■ **Your instructions**: Tell how many lines in the data contain the string "computer", using a single number as the whole reply.

+++ Entries supplied +++

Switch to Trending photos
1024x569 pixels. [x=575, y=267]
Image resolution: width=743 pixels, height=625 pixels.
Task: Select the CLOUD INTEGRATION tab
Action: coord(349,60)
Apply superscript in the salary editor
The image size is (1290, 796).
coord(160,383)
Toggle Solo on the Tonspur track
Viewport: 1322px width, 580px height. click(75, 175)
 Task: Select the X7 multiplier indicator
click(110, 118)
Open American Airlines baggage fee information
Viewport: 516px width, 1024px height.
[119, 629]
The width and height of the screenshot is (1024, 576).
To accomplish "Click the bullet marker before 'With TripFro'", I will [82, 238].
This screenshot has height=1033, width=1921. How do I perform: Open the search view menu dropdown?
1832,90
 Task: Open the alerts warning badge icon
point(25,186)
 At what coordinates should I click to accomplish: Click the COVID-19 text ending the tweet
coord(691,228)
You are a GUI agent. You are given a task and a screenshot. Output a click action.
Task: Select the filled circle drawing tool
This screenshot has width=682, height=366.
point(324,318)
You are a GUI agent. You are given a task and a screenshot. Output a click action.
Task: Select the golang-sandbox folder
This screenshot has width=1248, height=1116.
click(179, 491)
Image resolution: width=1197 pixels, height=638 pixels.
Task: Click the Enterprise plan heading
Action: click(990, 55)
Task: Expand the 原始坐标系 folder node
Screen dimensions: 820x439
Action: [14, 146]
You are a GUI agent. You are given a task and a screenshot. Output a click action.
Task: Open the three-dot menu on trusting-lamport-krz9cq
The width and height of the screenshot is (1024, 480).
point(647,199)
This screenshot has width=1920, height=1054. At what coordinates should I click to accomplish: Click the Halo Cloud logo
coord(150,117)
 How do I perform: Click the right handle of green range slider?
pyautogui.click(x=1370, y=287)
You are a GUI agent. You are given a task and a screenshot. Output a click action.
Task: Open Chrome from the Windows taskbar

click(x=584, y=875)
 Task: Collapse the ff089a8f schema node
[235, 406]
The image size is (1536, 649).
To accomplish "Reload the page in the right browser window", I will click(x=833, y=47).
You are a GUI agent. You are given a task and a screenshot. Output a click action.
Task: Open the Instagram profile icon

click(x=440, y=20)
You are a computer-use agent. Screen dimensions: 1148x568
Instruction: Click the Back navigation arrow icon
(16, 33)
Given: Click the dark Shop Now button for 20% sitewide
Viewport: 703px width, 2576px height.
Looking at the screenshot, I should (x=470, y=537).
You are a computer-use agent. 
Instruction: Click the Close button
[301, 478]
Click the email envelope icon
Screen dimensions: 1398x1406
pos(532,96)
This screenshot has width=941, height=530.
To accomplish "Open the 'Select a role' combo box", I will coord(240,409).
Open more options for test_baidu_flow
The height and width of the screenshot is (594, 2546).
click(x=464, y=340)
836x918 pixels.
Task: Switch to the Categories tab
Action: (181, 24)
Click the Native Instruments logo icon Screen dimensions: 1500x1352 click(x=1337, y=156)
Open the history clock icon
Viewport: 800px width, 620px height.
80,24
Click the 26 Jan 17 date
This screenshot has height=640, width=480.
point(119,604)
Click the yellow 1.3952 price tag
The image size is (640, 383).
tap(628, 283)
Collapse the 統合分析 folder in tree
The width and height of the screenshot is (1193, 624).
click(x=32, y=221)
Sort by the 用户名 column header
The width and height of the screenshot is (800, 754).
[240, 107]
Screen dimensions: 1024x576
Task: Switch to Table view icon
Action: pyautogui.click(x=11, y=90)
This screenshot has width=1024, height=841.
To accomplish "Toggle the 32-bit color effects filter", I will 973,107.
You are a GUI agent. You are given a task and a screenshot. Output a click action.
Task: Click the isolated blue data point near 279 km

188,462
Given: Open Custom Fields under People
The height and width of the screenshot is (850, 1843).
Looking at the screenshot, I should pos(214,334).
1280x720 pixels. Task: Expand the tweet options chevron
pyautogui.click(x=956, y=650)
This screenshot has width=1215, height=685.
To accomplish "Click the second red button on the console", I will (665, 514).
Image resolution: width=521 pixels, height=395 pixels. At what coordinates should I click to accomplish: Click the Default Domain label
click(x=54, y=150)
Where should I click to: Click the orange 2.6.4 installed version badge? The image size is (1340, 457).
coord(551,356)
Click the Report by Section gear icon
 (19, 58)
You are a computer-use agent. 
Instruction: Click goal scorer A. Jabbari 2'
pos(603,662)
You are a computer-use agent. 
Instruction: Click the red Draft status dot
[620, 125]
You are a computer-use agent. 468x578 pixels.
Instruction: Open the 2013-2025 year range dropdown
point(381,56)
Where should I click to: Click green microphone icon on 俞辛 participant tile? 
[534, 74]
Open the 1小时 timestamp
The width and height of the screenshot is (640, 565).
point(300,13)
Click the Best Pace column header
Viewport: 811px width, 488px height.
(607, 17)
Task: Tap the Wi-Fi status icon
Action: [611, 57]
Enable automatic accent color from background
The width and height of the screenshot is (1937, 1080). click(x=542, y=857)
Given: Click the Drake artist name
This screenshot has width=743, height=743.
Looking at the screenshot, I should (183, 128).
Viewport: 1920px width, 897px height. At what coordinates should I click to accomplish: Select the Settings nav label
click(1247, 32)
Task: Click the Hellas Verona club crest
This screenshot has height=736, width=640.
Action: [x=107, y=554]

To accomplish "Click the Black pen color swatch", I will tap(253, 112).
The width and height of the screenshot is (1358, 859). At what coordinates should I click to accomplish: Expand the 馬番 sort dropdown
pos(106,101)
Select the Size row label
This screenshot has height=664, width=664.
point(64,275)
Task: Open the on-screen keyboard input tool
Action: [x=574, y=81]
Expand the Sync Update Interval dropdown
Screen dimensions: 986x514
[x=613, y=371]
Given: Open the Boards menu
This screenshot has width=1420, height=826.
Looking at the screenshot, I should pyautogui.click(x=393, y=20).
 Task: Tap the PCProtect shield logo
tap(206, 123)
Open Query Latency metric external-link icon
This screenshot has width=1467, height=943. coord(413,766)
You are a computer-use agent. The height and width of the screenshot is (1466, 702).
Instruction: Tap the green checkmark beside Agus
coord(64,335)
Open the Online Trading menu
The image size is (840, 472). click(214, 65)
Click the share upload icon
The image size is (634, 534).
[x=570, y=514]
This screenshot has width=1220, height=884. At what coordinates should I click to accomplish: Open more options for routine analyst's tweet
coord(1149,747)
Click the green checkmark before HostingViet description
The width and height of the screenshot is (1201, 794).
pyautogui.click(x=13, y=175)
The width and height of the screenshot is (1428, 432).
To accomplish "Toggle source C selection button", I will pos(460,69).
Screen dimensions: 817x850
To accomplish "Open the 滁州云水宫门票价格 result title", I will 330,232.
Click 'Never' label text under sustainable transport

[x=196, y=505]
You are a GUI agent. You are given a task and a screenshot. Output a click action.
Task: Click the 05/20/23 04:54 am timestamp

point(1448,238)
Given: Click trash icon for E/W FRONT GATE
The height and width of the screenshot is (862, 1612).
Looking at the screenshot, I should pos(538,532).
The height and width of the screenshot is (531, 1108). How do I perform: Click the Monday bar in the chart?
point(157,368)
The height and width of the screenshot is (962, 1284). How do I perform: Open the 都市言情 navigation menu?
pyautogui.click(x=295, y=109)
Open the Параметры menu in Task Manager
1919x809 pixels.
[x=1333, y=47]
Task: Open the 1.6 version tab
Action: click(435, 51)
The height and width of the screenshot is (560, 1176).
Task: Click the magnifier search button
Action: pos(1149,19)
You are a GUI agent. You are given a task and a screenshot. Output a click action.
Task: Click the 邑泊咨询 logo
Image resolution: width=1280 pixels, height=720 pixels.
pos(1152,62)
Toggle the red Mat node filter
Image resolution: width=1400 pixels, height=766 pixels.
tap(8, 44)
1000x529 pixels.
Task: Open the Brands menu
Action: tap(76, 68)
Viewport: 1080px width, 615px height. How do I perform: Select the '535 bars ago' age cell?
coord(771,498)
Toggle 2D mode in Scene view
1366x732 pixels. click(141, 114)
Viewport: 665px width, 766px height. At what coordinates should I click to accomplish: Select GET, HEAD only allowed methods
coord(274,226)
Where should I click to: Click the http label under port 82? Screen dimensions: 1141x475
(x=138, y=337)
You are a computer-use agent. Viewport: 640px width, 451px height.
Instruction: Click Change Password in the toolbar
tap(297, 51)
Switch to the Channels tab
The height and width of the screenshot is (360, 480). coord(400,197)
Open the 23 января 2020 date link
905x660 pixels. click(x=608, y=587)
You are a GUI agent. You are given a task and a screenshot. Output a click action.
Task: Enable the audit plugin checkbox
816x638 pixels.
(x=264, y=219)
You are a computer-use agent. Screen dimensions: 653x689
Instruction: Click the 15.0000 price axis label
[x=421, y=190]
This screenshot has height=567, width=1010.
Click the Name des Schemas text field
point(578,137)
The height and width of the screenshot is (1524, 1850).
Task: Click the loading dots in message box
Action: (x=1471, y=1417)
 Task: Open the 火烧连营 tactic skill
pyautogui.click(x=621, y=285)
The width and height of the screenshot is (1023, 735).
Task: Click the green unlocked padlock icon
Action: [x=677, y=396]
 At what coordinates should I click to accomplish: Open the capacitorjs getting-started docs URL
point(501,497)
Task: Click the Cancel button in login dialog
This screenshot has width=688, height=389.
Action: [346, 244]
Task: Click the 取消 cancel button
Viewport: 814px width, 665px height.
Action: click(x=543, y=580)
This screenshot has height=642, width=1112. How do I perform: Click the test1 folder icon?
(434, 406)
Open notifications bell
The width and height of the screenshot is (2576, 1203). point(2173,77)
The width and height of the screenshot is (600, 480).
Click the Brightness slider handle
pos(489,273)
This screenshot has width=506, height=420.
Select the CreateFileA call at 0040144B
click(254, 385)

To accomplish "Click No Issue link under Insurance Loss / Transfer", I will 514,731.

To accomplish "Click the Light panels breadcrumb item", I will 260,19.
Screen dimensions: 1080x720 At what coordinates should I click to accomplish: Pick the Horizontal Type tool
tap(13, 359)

+++

■ **Output for this exercise**: 8